**Text segment**

In 1766, Hongxiao's mother died, leaving him a portion of blood. In 1767, Hongxiao and his nephew Yongkun behaved in a disrespectful manner during a national mourning (they did not wear mourning garment). However, the punishment was delayed due to Fuheng's urging. In 1768, a promotional ceremony of imperial princes was organised after the sacrificial rites at the Temple of Agriculture. A list of the princes promoted at the same time included Hongzhou, Prince He of the First Rank; Yongchang, Prince Zhuang and Guanglu; Prince Yu of the First Rank.

In August 1777, when Hongxiao made sacrifices at the Imperial Ancestral Temple together with Prince Guo of the Second Rank, the prince failed to observe etiquette and was tried by the Imperial Clan Court. The arrest was replaced by deprivation of Hongxiao's salary in the following month.

Hongxiao died on 11 May 1778 and was posthumously honoured as Prince Yixi of the First Rank (和硕怡僖亲王, meaning "harmonious and precautious").

=== Relationship with Cao Xueqin ===
Since his youth, Hongxiao had been known for his interest in poetry. His most notable art works include "Series of the Hall of the Four Pines" (《四松堂集》) and "Poems of the Hall of the Bright Kindness" (《明善堂集》). He was befriended with the intellectualists of the Qianlong era, e.g. Cao Xueqin. When Cao Xueqin's family experienced a downfall, which might result in confiscation of his property, Hongxiao preserved the drafts of the Dream of the Red Chamber. The reminiscences of their relationship were included in Hongxiao's poetry.

It was disputed by redologists that second characters of Yinxiang's and Hongxiao's personal names drew the outline of the plot of the original edition of "Dream of the Redchamber". However, the poor quality of Hongxiao's edition rose issues among the redologists whether those characters were included in the original text. Moreover, new scholarship undermines Hongxiao's contribution to drafts of the novel claiming that imperial prince could not have such abilities, hence the poems were written by ghostwriters.

=== The further fate of poetry and Prince Yi collection ===
The poetry of Hongxiao remained unknown until the publication in the "Collection of the Prince Yi Manor" by Weng Tonghe, Yang Shaohe and Shen Zuyin. The collection included Hongxiao's poetry, Tibetan books dating back to the 17th century and calligraphy paintings with in summary 10 seals. Most books possessed by Hongxiao and his descendants were not included in "Siku Quanshu", that's why they were made public in the 19th century.

**Stated problem**
In the text about Hongxiao, what title was he given after his death?

**Source excerpt**
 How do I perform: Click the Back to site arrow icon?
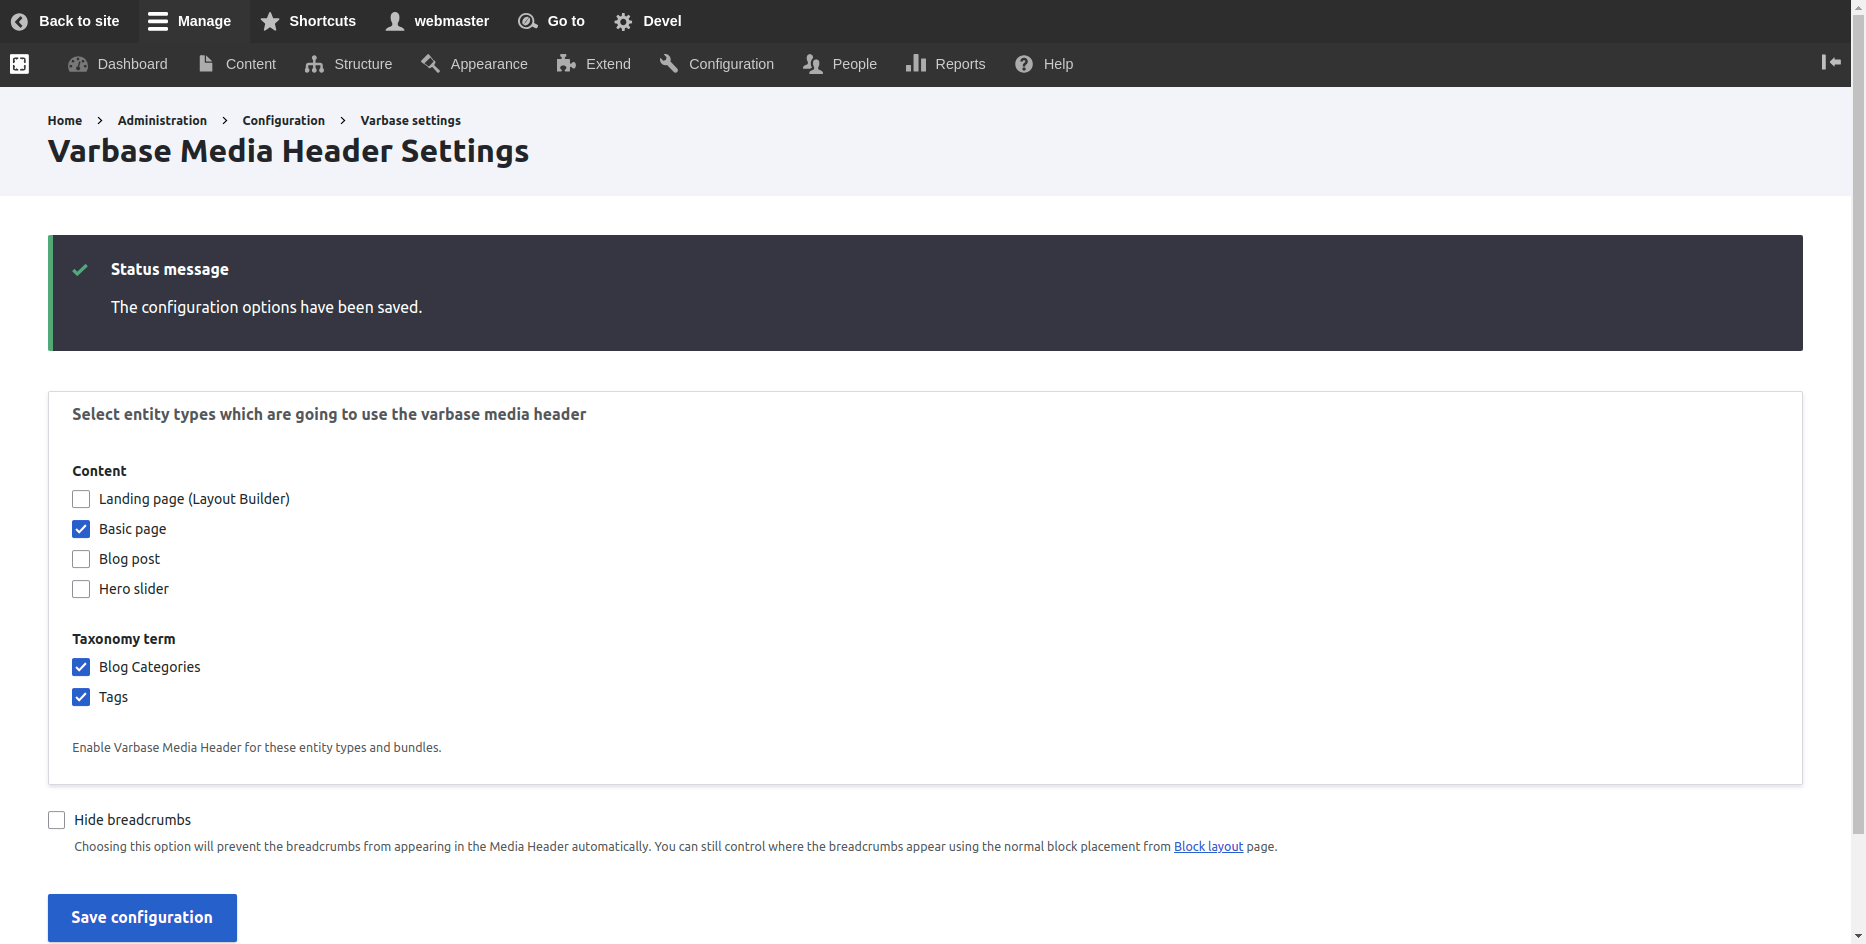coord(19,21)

**Task response**
Prince Yixi of the First Rank